The most heavily used knife in the world?

Joined
Mar 16, 2013
Messages
92
Thought I should put this in the sharpening part of the forum, where it's most relevant.
As a little bit of background, I'm a designer who's just returned from a trip to Nepal working with KHHI. I had a great time over there and got a lot of nice stuff done, though the best thing was hanging out with all the kamis and seeing them work. In this video I do a run down on some of the working knives these guys use over here. The majority of the work these knives do is chopping and carving the khukuri handles roughly into shape and the second knife in this video looks like it's seen a lot more work than most knives. You always see people posting old knives of theirs with recurves from getting sharpened over and over and over again. But this one might just take the cake.

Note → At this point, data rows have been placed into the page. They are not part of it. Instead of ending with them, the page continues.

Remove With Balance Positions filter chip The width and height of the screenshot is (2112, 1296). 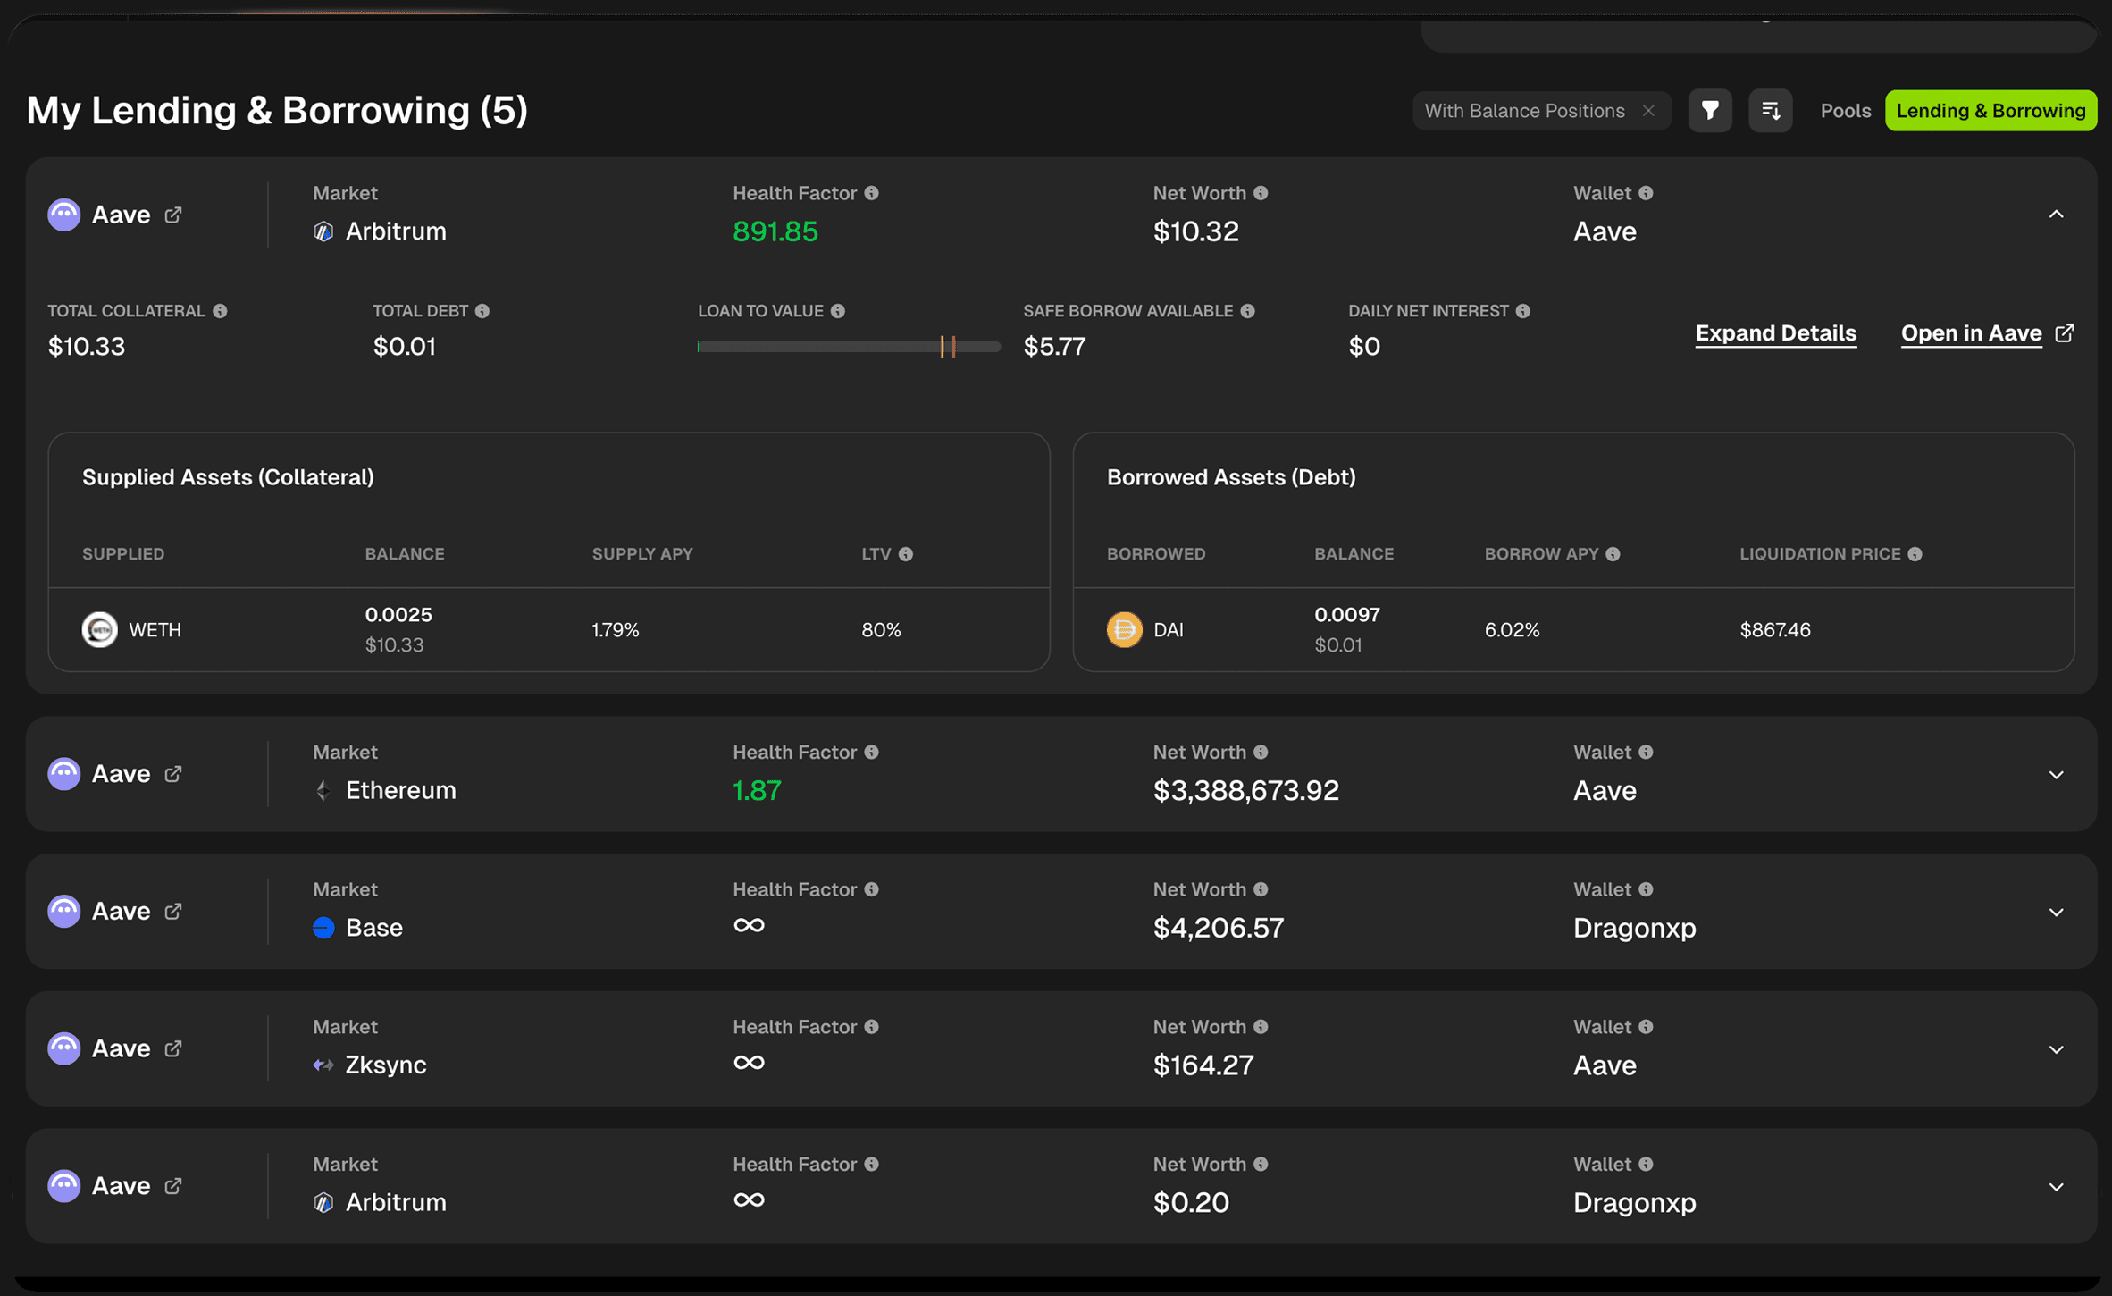[1648, 111]
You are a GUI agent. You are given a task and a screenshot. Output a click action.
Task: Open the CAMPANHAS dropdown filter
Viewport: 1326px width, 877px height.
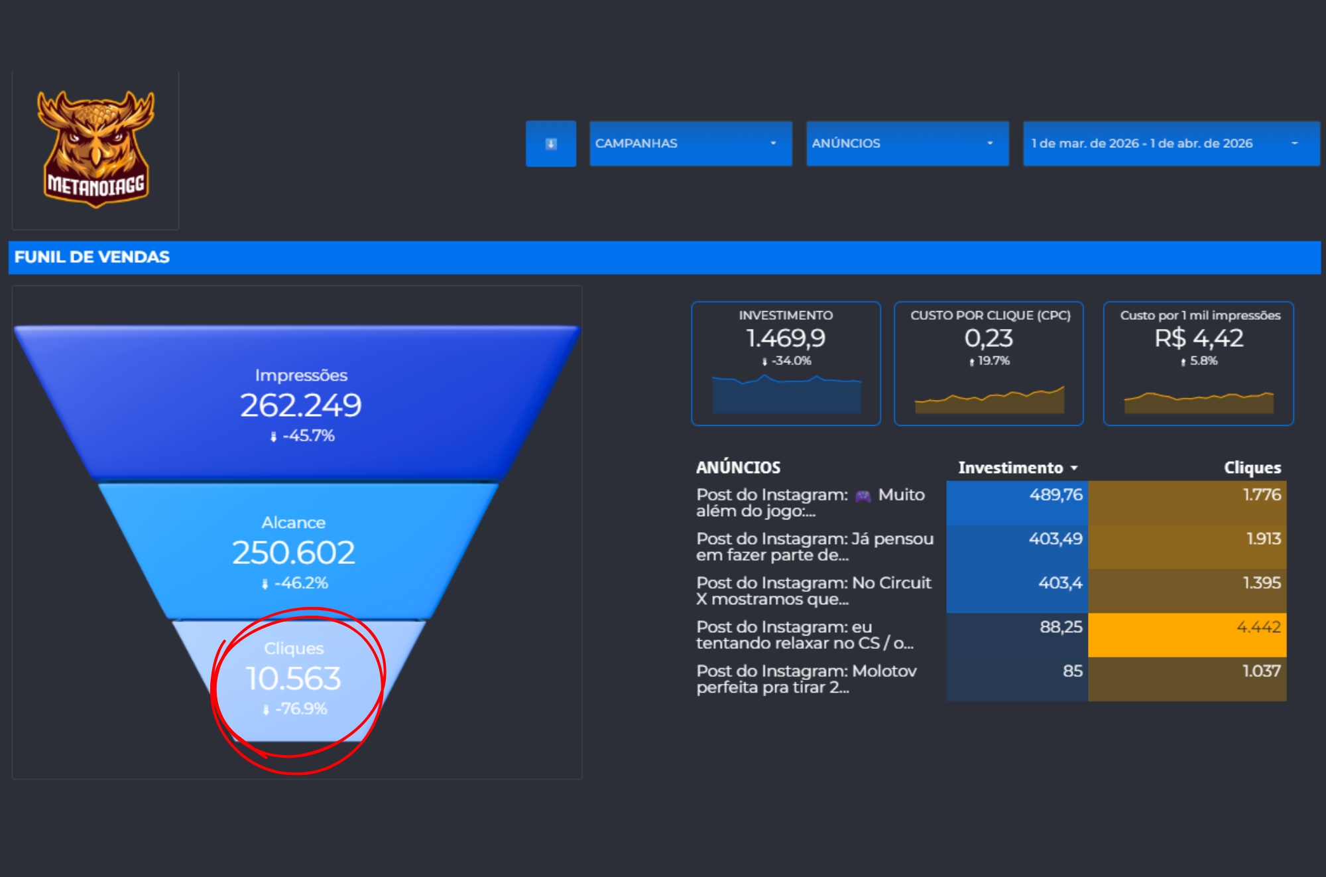coord(690,143)
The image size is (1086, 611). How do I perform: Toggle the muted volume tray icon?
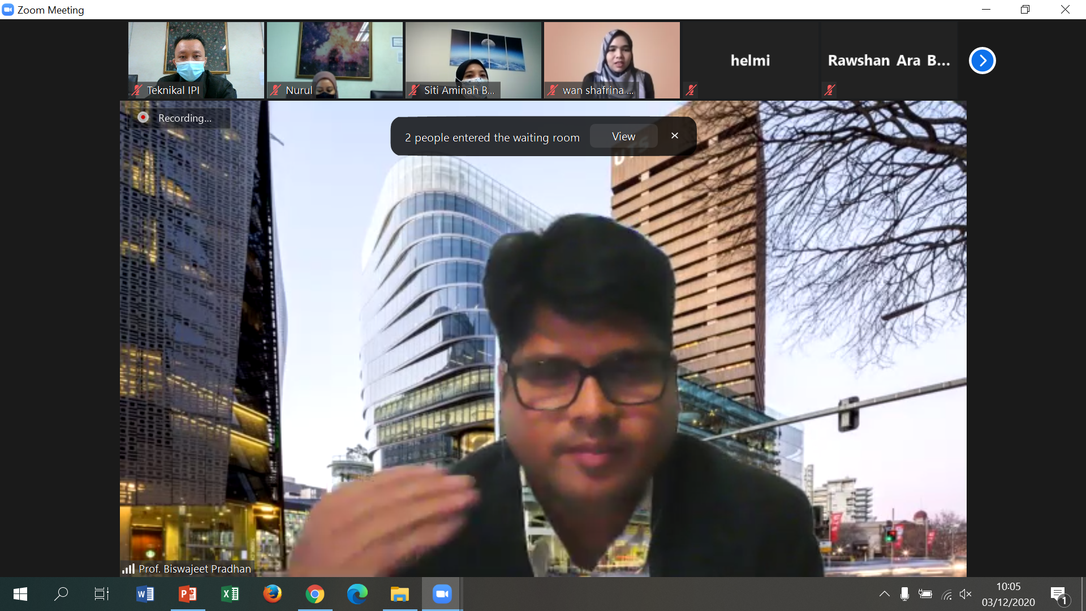[x=966, y=594]
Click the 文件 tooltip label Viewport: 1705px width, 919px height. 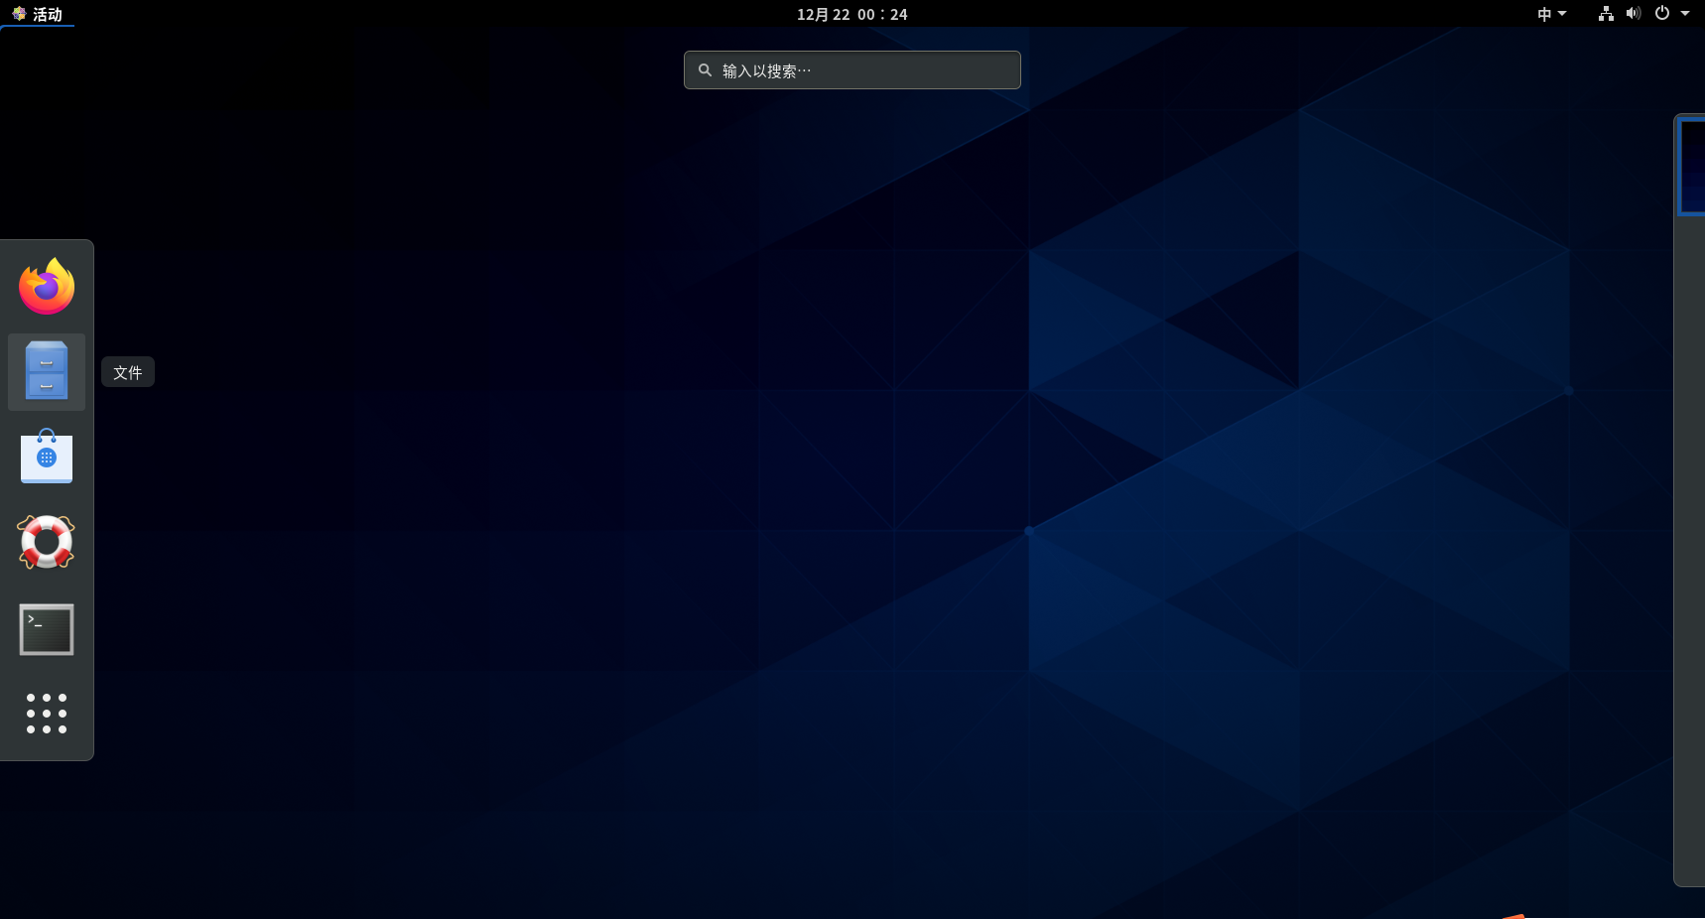[x=127, y=372]
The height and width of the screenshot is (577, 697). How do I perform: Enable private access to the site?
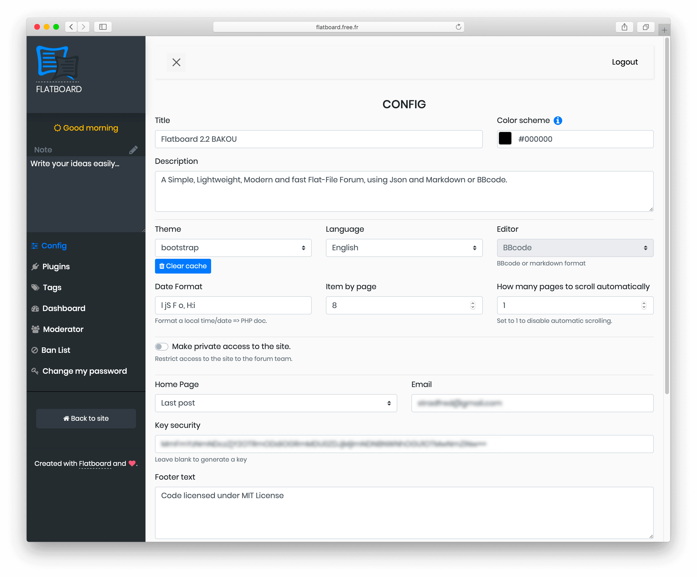(x=162, y=347)
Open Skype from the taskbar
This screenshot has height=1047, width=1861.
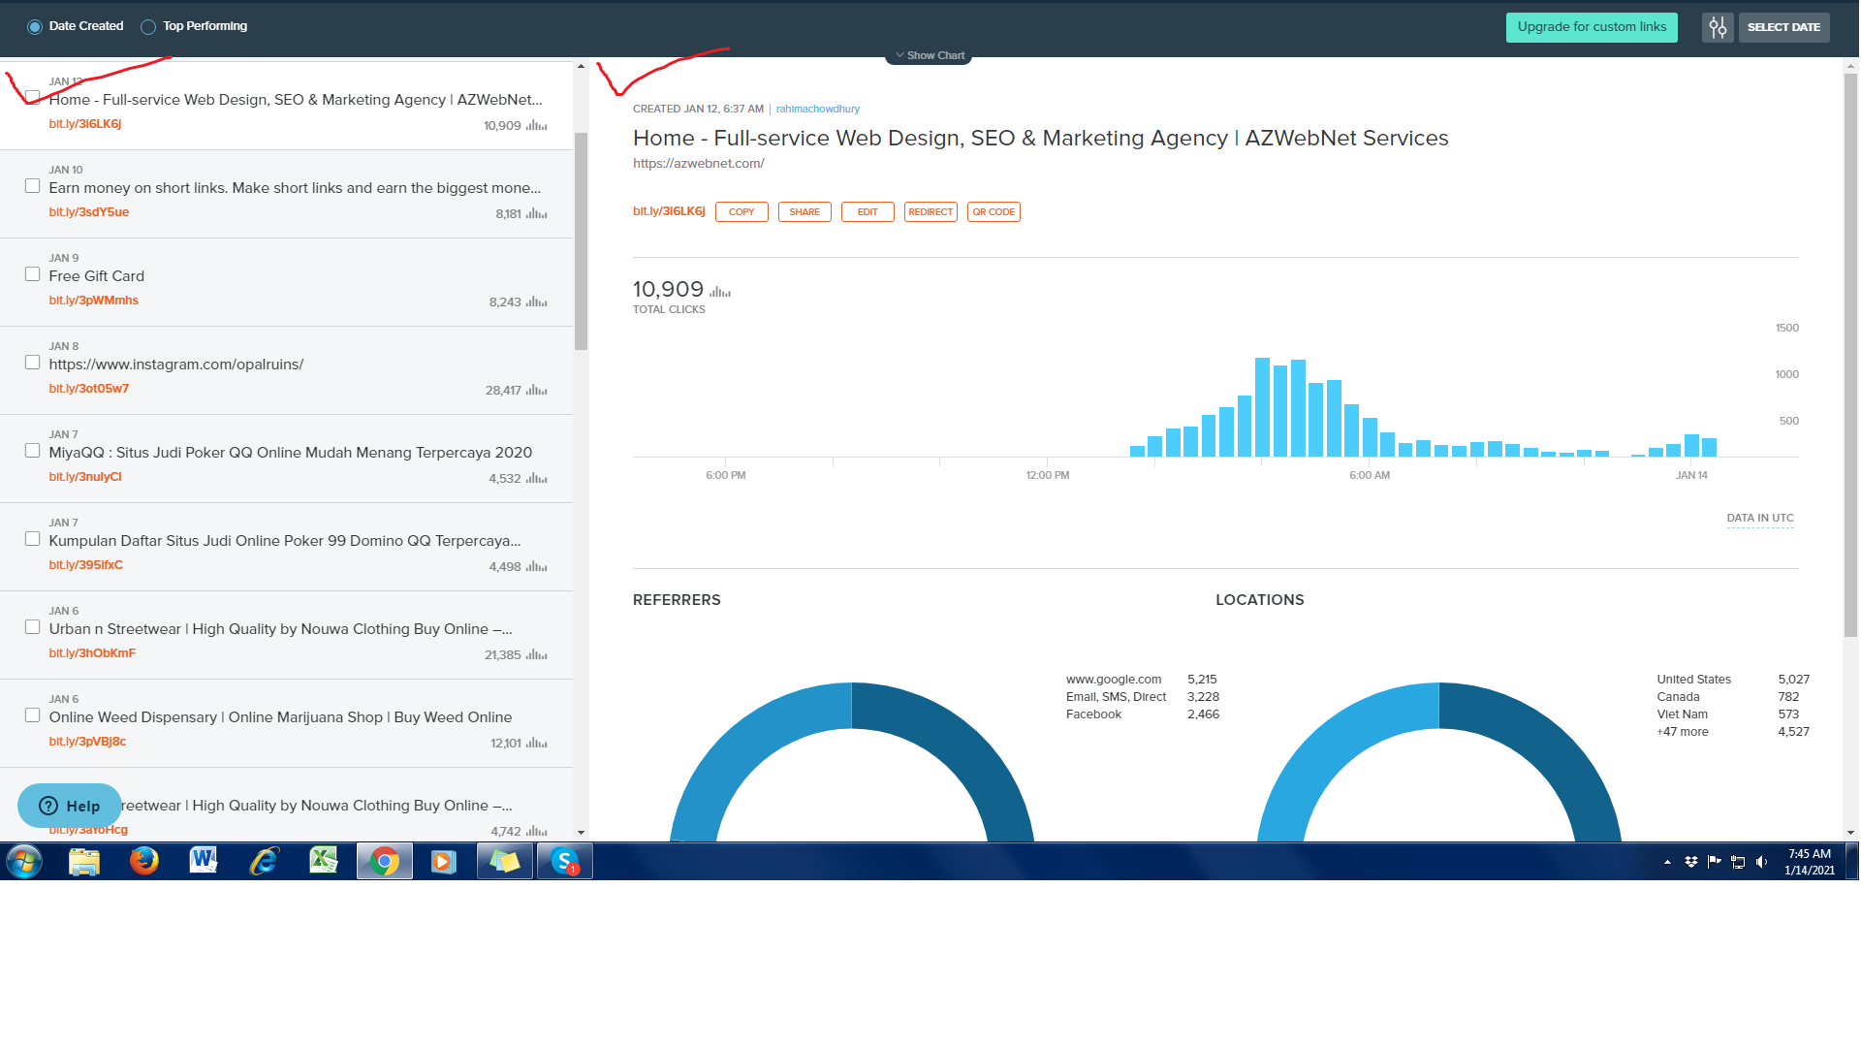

[video=youtube;CHX5uHy90EA]https://www.youtube.com/watch?v=CHX5uHy90EA[/video]

In all honesty though, I think there's plenty which are used harder than this. Sure, it's been used every day cutting up wood to make khukuri handles but I know for a fact that it hasn't been used for that long, ten years max. The owner says that this is due to the knife "losing metal" every time it goes into the wood. I attribute the dramatic loss of metal to the fact that they sharpen these things with proper full sized metal files and probably get rid of 10x what they need to every time they sharpen. That and that the metal this far into the middle of the original blade is probably incredibly soft.
So what about you guys? Think that's the most heavily sharpened knife you've ever seen? Got a better example? I'd love to see.
 
Haha I should've taken a measurement off it, then I'd know for sure. It was definitely one of the thicker ones, but trust me, they get thicker than that too. Big knives for big jobs is the rule over there :)
 
Awesome video! Thanks a lot for posting it. :thumbup: That second one you showed was nearly a toothpick. :D Really shows how much use those things get. Amazing! Thanks again. :cool:
 
Thanks!
And yeah, the knives get a LOT of use. I mentioned in the video that there was no electricity that day (very common in nepal). That means my laptop is down and I can't work, it means the machinery guys stop their grinding and polishing, it means no emails get answered, but the kamis just keep on working, forging out blades and chopping and fitting handles to size. It's definitely one benefit of traditional production techniques.